• Your instructions:
Rewrite the material below, replacing each "Screen dimensions" with "Screenshot size" and leaving everything else unchanged.

• Data listing:

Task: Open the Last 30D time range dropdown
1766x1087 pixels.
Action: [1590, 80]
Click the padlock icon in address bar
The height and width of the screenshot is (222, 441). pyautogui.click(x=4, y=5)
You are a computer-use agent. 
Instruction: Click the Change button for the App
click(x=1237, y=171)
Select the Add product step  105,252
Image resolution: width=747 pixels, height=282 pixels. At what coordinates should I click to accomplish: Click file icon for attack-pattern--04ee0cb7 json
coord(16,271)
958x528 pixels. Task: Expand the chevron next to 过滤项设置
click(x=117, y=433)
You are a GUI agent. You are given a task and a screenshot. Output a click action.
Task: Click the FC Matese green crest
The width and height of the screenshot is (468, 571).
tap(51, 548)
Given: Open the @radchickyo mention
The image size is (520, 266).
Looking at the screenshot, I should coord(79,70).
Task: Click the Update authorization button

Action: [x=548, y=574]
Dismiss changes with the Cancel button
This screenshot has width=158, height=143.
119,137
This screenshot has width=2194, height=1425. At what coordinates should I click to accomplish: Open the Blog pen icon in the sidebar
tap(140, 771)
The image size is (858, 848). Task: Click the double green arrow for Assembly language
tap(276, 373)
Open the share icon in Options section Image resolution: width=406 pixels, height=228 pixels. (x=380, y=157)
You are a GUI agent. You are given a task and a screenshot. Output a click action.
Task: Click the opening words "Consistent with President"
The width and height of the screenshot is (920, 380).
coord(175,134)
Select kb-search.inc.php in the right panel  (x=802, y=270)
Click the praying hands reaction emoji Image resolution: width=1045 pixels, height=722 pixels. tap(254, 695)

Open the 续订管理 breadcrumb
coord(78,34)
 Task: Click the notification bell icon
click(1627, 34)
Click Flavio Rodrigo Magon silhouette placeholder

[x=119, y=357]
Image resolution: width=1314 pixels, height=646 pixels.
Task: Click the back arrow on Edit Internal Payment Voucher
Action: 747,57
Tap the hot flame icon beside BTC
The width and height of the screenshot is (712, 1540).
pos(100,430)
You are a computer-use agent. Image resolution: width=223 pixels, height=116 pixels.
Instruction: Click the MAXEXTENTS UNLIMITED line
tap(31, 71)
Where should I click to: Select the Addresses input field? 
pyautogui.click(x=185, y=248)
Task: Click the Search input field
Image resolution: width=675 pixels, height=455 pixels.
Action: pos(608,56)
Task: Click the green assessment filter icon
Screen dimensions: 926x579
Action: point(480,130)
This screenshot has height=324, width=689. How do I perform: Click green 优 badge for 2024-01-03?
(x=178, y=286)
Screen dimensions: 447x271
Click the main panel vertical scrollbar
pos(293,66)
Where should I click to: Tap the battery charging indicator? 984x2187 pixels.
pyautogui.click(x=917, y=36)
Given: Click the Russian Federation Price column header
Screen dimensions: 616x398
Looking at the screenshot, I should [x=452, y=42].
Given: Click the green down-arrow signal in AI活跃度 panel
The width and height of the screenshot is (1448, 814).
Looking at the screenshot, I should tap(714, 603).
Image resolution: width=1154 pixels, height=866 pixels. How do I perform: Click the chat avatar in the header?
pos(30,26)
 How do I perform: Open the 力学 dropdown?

• Finished task:
Task: Open the Last 30D time range dropdown
1766x1087 pixels.
Action: [1590, 80]
Click the padlock icon in address bar
The height and width of the screenshot is (222, 441). pyautogui.click(x=4, y=5)
You are a computer-use agent. 
Instruction: Click the Change button for the App
click(x=1237, y=171)
Select the Add product step  105,252
Image resolution: width=747 pixels, height=282 pixels. At what coordinates should I click to accomplish: Click file icon for attack-pattern--04ee0cb7 json
coord(16,271)
958x528 pixels. Task: Expand the chevron next to 过滤项设置
click(x=117, y=433)
You are a GUI agent. You are given a task and a screenshot. Output a click action.
Task: Click the FC Matese green crest
The width and height of the screenshot is (468, 571).
tap(51, 548)
Given: Open the @radchickyo mention
The image size is (520, 266).
Looking at the screenshot, I should coord(79,70).
Task: Click the Update authorization button

Action: [x=548, y=574]
Dismiss changes with the Cancel button
This screenshot has width=158, height=143.
119,137
This screenshot has width=2194, height=1425. At what coordinates should I click to accomplish: Open the Blog pen icon in the sidebar
tap(140, 771)
The image size is (858, 848). Task: Click the double green arrow for Assembly language
tap(276, 373)
Open the share icon in Options section Image resolution: width=406 pixels, height=228 pixels. (x=380, y=157)
You are a GUI agent. You are given a task and a screenshot. Output a click action.
Task: Click the opening words "Consistent with President"
The width and height of the screenshot is (920, 380).
coord(175,134)
Select kb-search.inc.php in the right panel  (x=802, y=270)
Click the praying hands reaction emoji Image resolution: width=1045 pixels, height=722 pixels. tap(254, 695)

Open the 续订管理 breadcrumb
coord(78,34)
 Task: Click the notification bell icon
click(1627, 34)
Click Flavio Rodrigo Magon silhouette placeholder

[x=119, y=357]
Image resolution: width=1314 pixels, height=646 pixels.
Task: Click the back arrow on Edit Internal Payment Voucher
Action: 747,57
Tap the hot flame icon beside BTC
The width and height of the screenshot is (712, 1540).
pos(100,430)
You are a computer-use agent. Image resolution: width=223 pixels, height=116 pixels.
Instruction: Click the MAXEXTENTS UNLIMITED line
tap(31, 71)
Where should I click to: Select the Addresses input field? 
pyautogui.click(x=185, y=248)
Task: Click the Search input field
Image resolution: width=675 pixels, height=455 pixels.
Action: pos(608,56)
Task: Click the green assessment filter icon
Screenshot size: 926x579
Action: point(480,130)
This screenshot has height=324, width=689. How do I perform: Click green 优 badge for 2024-01-03?
(x=178, y=286)
Screenshot size: 447x271
Click the main panel vertical scrollbar
pos(293,66)
Where should I click to: Tap the battery charging indicator? 984x2187 pixels.
pyautogui.click(x=917, y=36)
Given: Click the Russian Federation Price column header
Screenshot size: 616x398
Looking at the screenshot, I should [x=452, y=42].
Given: Click the green down-arrow signal in AI活跃度 panel
The width and height of the screenshot is (1448, 814).
Looking at the screenshot, I should tap(714, 603).
Image resolution: width=1154 pixels, height=866 pixels. How do I perform: Click the chat avatar in the header?
pos(30,26)
 How do I perform: Open the 力学 dropdown?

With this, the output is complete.